I’m on the town every night. If you see me, wave. I’ll be at the back, fast-forwarding through a cheap imported Mexican video showing people with moustaches buggering a donkey. I want to find out if the donkey gets to smoke a cigarette at the end.
I’m heading to Mike’s birthday party in Cowley. Mike’s a really great guy, a lovely, lovely guy, a good mate. I don’t like him, so all I’ve bought him for his birthday is a copy of National Lampoon’s Loaded Weapon 1 I got from the newsagent on the way up. Mike will like this, because he will think it is “ironic”. The thing that’s ironic is that despite Mike being a really great guy, a lovely, lovely guy and a good mate, I’m only coming to this godawful party to steal as much of his booze as I can get away with, and possibly his girlfriend.

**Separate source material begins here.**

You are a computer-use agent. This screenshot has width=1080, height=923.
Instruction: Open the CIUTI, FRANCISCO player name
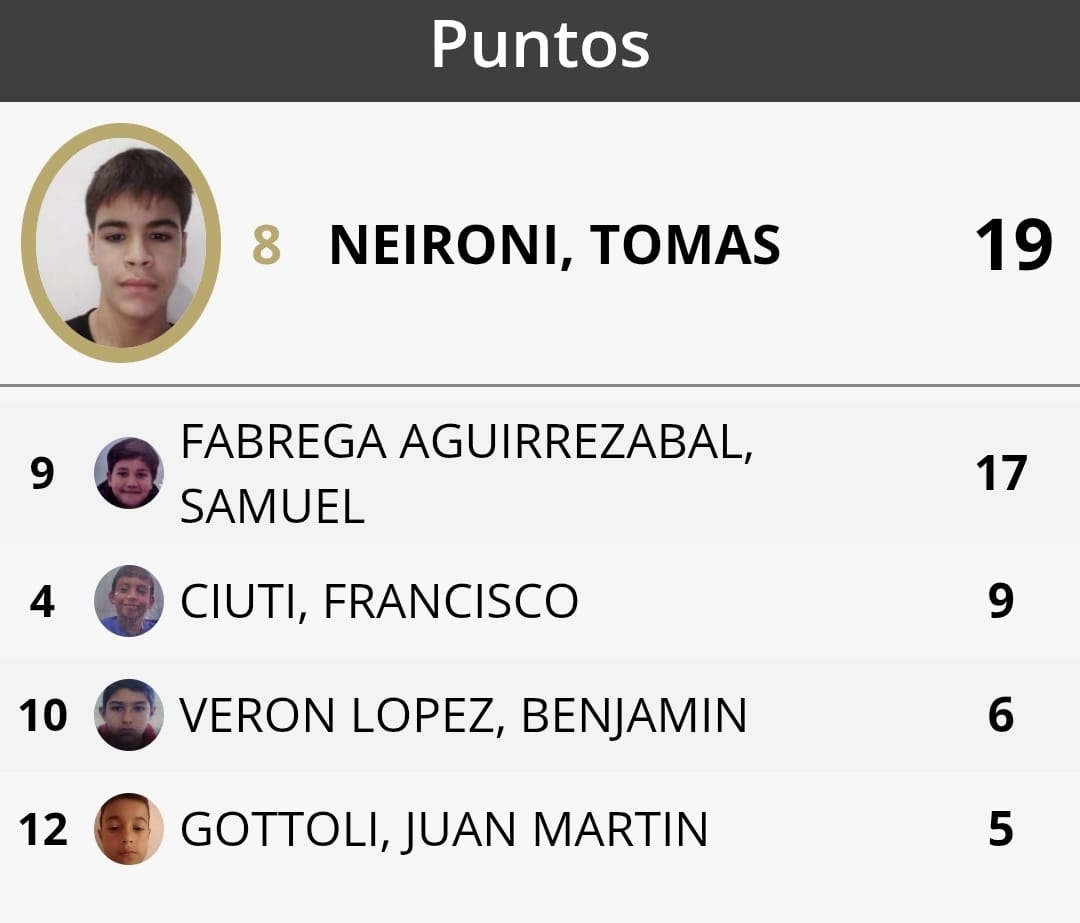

The party is a disaster. There is nothing to drink but some really scary looking gin that comes in a bottle with a white label saying ‘GIN’ in enormous black letters and ‘Made in London’ in much smaller black letters. There are no mixers because Mike forgot to get any from Tescos before it closed, and no-one else cares because they just want to get absurdly caned and talk about their miserable wankoff non-careers in student drama. Mike’s friends are working on a new version of Waiting for Godot at the Balliol Pilch Theatre. In their production, all the actors will stand on one leg and speak with crap, slightly racist fake Irish bog accents. They wrongly believe that this makes them interesting.
I wander down the hallway and bump into Greg. Greg went to a minor public school on the southeast coast that got closed down a few years ago, after the villagers invaded and began worshipping the statue of the school’s most famous old boy (Rick Astley) as a god. It was like The Wicker Man, except with less wicker and more nylon.
I’d like to ignore Greg or pretend I don’t know who he is, but I can’t, because he’s naked and shouting something at me about Teddy Hall. I realise with some pleasure that he has a rather small and thin penis, and sell him a gram of crushed up Crunchy Nut Corn Flakes that I pretend is coke for £100.
There’s a call on my mobile. It’s Paul, a guy from college who likes to talk about the fact that he drinks Real Ale. He wants to meet up with me for a pint (of Real Ale) and a sad-bloke discussion about the break-up of his relationship. Normally I would avoid this, but Paul has an extraordinarily silly voice that suggests he comes from a weird regional hell-hole. If this “girlfriend” turns out to be his sister, I’m willing to listen. I say goodnight to Mike, but he’s too high to notice I’ve gone.